** start Rows **

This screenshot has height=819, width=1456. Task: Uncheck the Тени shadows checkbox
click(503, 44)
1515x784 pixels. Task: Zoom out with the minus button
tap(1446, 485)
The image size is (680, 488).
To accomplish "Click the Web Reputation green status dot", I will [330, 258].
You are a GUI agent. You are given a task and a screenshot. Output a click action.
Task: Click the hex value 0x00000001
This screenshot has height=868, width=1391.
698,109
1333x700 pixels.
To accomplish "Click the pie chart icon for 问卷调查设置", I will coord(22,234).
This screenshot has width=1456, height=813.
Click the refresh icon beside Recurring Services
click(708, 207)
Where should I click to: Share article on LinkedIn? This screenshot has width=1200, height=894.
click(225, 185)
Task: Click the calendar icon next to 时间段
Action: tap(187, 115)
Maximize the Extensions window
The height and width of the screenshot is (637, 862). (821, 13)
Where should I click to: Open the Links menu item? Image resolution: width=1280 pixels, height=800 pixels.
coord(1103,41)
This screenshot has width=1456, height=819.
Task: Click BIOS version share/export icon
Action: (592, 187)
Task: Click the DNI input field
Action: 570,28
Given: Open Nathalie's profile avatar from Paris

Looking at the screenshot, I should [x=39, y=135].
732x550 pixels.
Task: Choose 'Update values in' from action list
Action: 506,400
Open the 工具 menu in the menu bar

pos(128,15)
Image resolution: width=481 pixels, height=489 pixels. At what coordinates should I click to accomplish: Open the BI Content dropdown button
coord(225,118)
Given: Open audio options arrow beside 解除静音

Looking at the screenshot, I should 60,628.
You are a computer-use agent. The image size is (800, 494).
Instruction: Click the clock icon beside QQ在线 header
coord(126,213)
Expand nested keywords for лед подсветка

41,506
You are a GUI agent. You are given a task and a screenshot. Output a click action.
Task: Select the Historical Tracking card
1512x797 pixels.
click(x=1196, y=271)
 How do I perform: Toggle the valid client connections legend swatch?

** end Rows **

**Task directions**
Gather every line of the records that contains the string "Where", treating uppercase and lowercase as different.

**Exercise output**
Where should I click to: Share article on LinkedIn? This screenshot has width=1200, height=894.
Where should I click to: Open the Links menu item? Image resolution: width=1280 pixels, height=800 pixels.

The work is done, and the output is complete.